- [Exercise description]
Only one span is wanted from the lines below: from the one with "Viewport: 1568px width, 727px height." up to and including the one with "Instruction: Activate Cloud". Copy it exactly, without images.

- [Data]
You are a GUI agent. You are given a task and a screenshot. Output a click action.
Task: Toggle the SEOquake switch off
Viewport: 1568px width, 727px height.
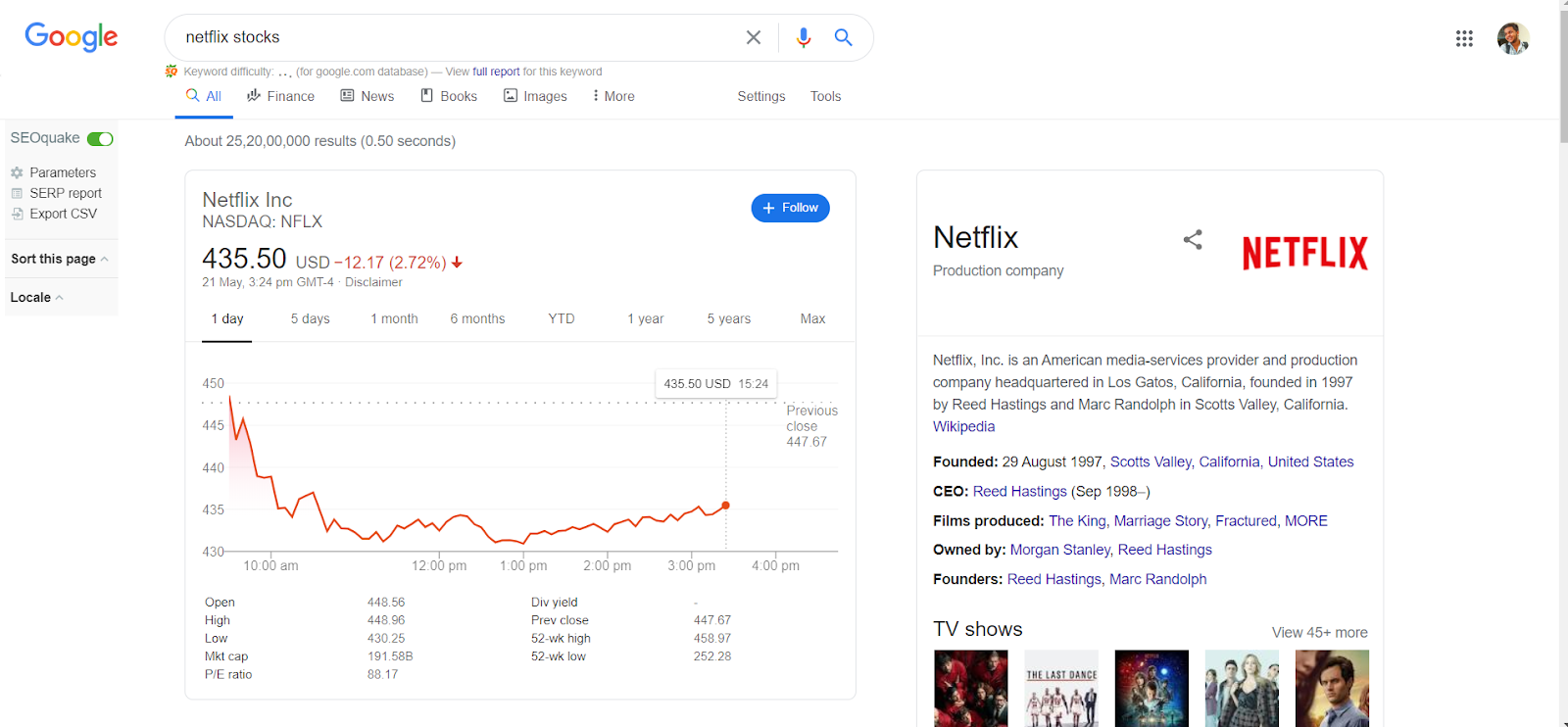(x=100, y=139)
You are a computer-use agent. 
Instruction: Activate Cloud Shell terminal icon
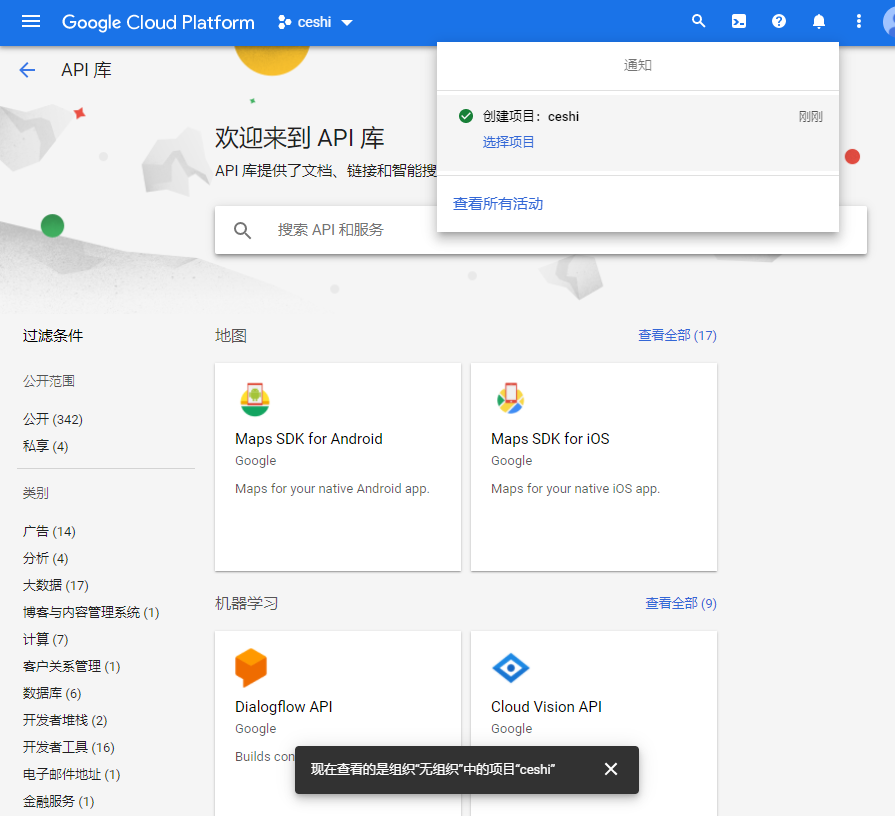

==

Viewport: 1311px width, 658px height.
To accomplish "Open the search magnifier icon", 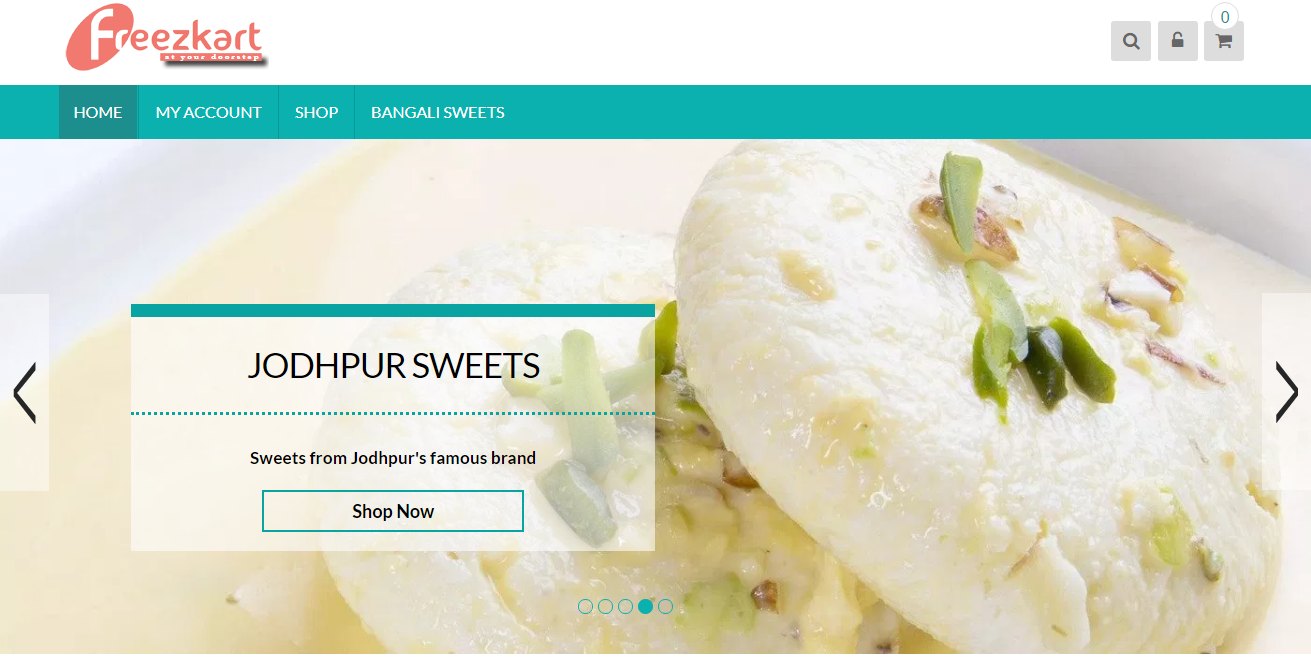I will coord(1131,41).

- [Answer box]
Viewport: 1568px width, 727px height.
(x=100, y=139)
You are a computer-use agent. 
Instruction: Activate Cloud Shell terminal icon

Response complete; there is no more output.